Text excerpt:
---+---

A Jewish Blessing focuses on North American donors and does some 30 matches a year, working with any clinic.
“I have so much love and respect for the families I work with – I often wonder where they get their strength from,” Weiss said. “I question if I ever would have had the strength to do what they do.”
How Much Is That Donor in the Window?
At most in-house clinics, the donor egg process runs $28,000-$35,000, which includes the retrieval, fertilization and transfer of embryos, as well as donor compensation. Using a Jewish egg donor agency may cost an extra $10,000 or more above the regular price. The client must pay the agency’s fee, about $7,000, in addition to travel and accommodations for donors. Donors receive about $10,000.
RMA’s Dr. Treiser notes that in general donors may be drawn in by the financial incentive but most drop out when they find out what’s involved: a 4-6 week medical and psychological screening, two weeks of hormone shots and medications and a minor surgical procedure, which comes with risks, like any surgery. “The ones who continue are motivated and understand and want to help someone.”
“I didn’t do it for the money,” a 28-year-old Israeli medical student studying in the United States told The Forward on an anonymous conference call to the offices of The Chosen One a new, New York-based egg donor agency offering Israeli donors to clients around the world.
“The money is going to my medical studies; I want to help people,” says the donor, noting she has been aware of fertility since she was young, because a family friend couldn’t have children, and more recently her own friend had trouble conceiving.
How does she think about the children that may come from her eggs? Would she feel connected to them?
“I don’t think of it that way. Logically, it’s my genetics, but I am not bringing the child into this world.” She notes that she wants to have children one day and perhaps also adopt. For now, though “I am doing a mitzvah and giving it to someone who wants to be a mother. There’s nothing more important that bringing children to this world.”
“We see a lot of people considering Jewish eggs,” said Talia Kastiel-Katz, who founded The Chosen One with her husband Yarin Katz following their own harrowing infertility journey — seven years of trying, IVF, miscarriages, one surrogate carrying the couple’s son. They hope to start a Jewish surrogacy division soon, too.
“We are the chosen people, and if you’re doing an egg donor. You might as well do a Jewish egg.”

---+---

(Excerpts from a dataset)
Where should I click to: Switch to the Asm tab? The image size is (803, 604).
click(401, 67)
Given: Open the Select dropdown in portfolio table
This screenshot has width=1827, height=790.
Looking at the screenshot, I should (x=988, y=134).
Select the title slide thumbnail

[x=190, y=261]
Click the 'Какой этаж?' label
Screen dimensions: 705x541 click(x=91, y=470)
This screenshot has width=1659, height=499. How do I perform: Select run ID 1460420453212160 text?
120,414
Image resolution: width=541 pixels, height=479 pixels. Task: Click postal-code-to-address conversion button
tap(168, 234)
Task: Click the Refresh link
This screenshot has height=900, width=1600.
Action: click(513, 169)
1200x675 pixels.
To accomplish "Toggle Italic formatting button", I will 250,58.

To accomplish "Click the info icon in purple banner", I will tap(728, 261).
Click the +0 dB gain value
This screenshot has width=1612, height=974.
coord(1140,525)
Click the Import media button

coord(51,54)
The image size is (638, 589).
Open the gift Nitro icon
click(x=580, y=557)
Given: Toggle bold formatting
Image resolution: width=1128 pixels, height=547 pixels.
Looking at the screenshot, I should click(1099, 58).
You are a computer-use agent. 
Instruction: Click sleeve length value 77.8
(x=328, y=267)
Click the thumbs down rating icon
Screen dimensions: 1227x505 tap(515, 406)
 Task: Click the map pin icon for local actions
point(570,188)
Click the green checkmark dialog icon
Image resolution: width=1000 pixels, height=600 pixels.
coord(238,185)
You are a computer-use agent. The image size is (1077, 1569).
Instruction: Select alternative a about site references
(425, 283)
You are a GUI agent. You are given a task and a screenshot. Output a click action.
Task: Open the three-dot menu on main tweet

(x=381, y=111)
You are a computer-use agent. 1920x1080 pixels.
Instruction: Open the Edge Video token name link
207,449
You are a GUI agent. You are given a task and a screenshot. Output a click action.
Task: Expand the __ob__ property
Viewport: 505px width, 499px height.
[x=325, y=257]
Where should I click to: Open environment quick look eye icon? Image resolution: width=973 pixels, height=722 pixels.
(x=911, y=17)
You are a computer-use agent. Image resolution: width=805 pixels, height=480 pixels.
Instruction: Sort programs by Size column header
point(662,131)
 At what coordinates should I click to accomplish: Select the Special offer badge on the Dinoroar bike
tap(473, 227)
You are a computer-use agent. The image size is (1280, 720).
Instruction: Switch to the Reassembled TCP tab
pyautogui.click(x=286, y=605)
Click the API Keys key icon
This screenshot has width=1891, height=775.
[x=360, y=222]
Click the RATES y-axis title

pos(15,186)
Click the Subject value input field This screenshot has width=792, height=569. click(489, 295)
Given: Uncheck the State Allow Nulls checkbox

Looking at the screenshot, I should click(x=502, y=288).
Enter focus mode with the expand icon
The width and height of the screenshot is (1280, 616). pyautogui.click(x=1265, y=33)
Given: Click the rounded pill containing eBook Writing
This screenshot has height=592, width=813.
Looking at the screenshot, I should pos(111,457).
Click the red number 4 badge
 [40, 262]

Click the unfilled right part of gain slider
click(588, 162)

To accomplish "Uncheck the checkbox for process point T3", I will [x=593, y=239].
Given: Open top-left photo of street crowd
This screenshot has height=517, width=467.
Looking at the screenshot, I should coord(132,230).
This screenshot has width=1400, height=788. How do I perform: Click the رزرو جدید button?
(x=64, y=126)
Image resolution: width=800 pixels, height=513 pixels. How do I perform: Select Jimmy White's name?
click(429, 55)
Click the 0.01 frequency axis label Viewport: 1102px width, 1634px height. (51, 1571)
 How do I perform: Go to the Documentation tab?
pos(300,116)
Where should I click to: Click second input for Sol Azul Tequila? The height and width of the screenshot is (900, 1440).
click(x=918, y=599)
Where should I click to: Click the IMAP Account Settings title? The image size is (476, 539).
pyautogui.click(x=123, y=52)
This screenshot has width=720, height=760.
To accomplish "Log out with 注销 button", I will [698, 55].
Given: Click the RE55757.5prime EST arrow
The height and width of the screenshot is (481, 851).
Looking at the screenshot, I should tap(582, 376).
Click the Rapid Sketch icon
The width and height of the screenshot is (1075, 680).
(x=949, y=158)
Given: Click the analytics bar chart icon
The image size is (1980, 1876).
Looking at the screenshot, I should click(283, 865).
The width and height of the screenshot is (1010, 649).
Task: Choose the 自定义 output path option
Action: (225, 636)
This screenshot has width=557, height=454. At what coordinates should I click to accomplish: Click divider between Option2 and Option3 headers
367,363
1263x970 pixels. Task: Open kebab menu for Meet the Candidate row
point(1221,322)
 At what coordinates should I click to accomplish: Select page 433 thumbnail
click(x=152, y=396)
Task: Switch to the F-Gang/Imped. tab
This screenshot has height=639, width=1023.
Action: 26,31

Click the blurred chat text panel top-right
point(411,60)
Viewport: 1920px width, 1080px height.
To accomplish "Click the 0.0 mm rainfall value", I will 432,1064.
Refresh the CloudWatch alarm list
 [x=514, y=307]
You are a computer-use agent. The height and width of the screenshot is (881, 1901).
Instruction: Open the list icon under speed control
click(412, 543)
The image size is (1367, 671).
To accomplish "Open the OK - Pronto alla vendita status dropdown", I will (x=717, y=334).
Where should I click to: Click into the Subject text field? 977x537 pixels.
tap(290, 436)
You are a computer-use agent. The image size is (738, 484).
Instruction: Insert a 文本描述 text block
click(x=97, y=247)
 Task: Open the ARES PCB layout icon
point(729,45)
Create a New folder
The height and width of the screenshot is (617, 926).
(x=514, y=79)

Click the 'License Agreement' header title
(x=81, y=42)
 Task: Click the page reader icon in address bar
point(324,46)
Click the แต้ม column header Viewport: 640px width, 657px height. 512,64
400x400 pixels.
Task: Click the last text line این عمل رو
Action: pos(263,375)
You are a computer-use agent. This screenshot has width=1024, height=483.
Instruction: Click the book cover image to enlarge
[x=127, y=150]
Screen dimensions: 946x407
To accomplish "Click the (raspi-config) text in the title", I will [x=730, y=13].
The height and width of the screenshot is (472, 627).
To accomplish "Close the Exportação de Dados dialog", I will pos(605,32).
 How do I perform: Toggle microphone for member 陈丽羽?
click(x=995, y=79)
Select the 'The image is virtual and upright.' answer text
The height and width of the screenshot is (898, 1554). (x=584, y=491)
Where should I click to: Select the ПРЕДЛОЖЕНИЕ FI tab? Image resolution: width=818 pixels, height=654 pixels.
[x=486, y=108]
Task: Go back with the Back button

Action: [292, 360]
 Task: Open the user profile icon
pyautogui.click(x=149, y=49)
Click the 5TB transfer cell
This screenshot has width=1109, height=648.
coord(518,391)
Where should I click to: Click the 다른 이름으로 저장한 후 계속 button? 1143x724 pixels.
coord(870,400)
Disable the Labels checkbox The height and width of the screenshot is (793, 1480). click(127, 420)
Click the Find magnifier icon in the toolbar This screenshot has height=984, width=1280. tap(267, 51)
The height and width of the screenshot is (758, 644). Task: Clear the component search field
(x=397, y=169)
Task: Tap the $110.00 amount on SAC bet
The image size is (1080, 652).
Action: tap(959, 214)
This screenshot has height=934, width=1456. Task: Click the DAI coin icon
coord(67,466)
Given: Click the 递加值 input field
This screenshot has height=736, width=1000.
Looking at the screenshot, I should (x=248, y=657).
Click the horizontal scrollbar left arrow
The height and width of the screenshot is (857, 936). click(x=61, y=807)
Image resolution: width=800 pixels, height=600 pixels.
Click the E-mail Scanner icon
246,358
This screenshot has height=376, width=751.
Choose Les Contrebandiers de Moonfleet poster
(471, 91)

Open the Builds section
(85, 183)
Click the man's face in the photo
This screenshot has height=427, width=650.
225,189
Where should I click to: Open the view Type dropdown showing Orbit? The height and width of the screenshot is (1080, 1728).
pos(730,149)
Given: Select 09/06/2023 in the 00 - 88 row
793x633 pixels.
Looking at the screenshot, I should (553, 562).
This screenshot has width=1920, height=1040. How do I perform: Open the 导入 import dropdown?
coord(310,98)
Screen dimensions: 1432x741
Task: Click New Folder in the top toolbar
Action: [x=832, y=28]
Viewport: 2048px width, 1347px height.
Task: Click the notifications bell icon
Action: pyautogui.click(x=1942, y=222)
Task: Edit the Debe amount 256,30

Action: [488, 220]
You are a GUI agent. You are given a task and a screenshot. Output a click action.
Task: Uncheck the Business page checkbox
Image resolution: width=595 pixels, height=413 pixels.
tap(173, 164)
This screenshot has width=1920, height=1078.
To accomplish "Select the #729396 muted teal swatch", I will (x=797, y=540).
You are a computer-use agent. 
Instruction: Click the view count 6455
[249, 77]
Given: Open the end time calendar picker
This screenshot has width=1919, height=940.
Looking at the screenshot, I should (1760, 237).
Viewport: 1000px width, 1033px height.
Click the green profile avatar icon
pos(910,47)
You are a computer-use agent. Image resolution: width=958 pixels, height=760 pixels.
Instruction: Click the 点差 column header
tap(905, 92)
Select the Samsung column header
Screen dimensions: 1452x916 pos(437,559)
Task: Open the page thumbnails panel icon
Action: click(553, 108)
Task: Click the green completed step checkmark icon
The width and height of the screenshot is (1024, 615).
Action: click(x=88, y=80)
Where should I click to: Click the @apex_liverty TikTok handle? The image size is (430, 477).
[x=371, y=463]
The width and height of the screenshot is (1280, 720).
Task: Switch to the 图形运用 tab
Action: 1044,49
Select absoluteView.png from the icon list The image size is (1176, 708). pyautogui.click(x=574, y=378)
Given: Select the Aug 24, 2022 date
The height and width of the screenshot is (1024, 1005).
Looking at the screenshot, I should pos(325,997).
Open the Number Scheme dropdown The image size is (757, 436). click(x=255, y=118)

---+---

Task statement: In the egg donation text above, retype the passage that begins with the words "A Jewish Blessing" and ends after the words "receive about $10,000.".

Result:
A Jewish Blessing focuses on North American donors and does some 30 matches a year, working with any clinic.
“I have so much love and respect for the families I work with – I often wonder where they get their strength from,” Weiss said. “I question if I ever would have had the strength to do what they do.”
How Much Is That Donor in the Window?
At most in-house clinics, the donor egg process runs $28,000-$35,000, which includes the retrieval, fertilization and transfer of embryos, as well as donor compensation. Using a Jewish egg donor agency may cost an extra $10,000 or more above the regular price. The client must pay the agency’s fee, about $7,000, in addition to travel and accommodations for donors. Donors receive about $10,000.